■ **What you have to do**: Would you print the lines below exactly, beginning at the line that has "This screenshot has height=632, width=1066." and stopping after the line that has "Decrease Current Balance with minus stepper"? Only those lines, and no pictures.

Supplied material: Begin

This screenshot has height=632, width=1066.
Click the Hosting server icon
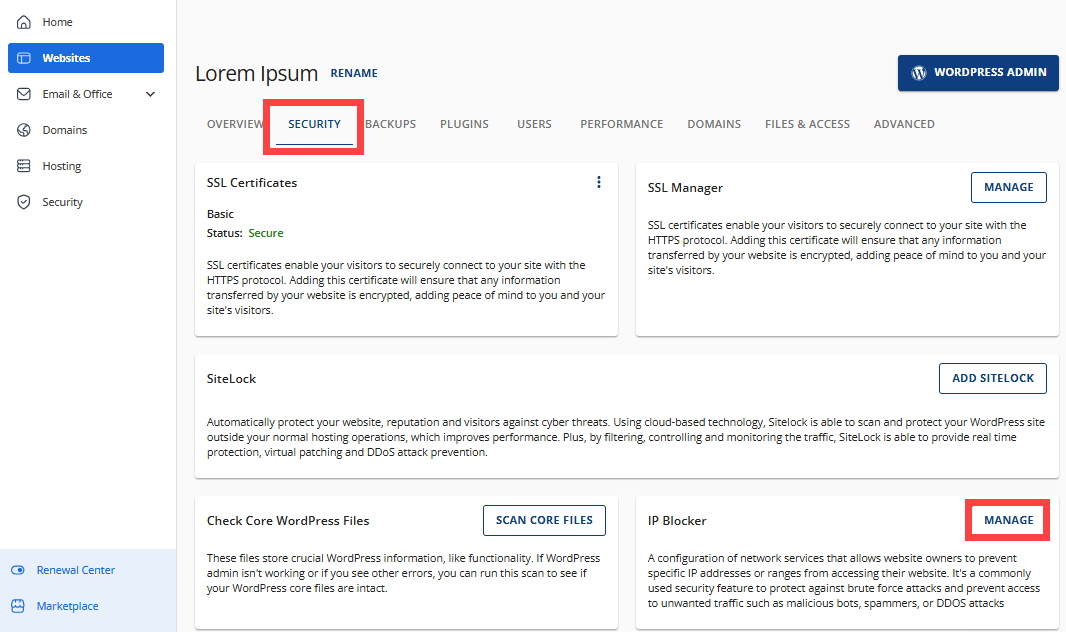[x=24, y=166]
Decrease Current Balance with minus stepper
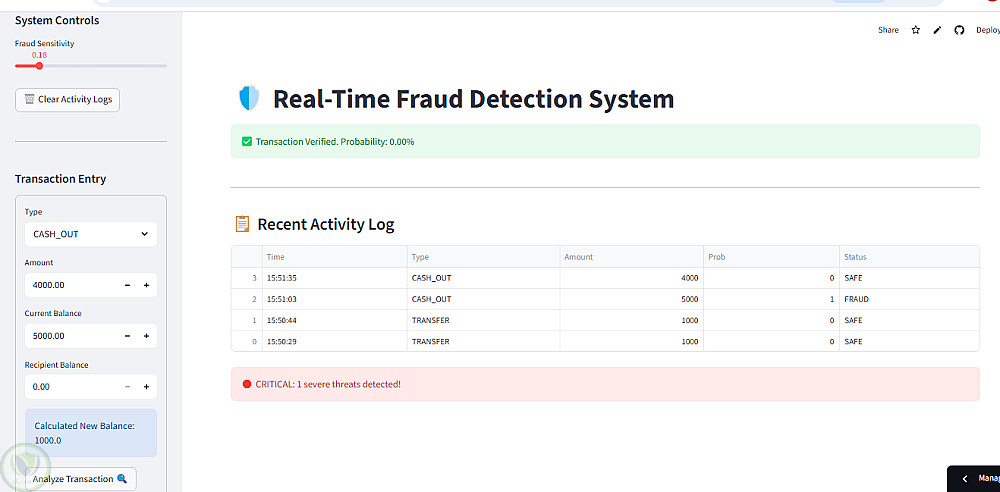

Supplied material: End
Supplied material: Begin

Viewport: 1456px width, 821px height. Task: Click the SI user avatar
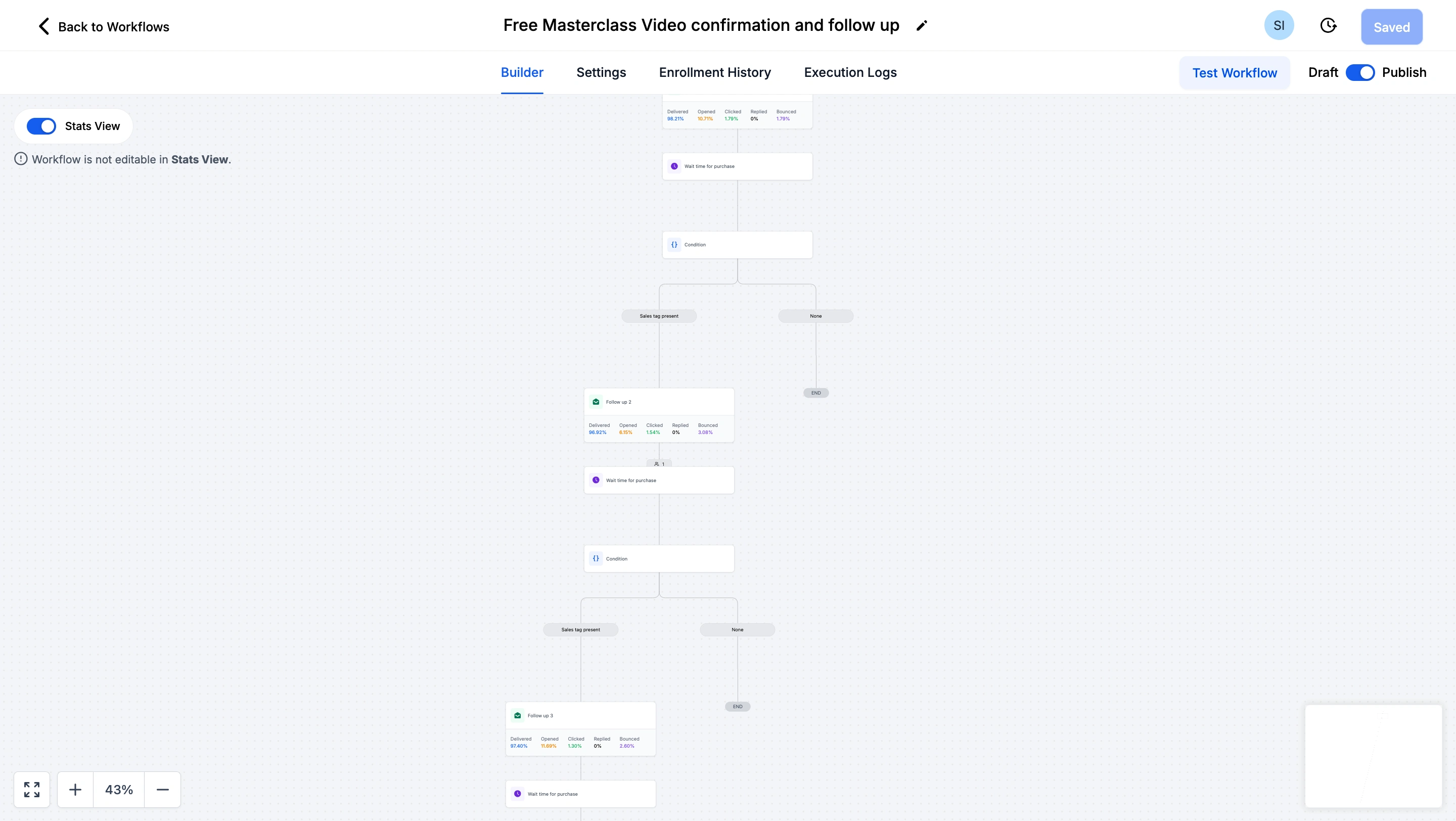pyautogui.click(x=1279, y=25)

Supplied material: End
Supplied material: Begin

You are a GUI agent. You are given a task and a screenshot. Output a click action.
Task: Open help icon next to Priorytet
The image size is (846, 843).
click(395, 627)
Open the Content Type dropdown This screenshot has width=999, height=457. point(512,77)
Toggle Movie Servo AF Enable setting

Supplied material: End

■ **Expected output**:
This screenshot has height=632, width=1066.
Click the Hosting server icon
[x=24, y=166]
Decrease Current Balance with minus stepper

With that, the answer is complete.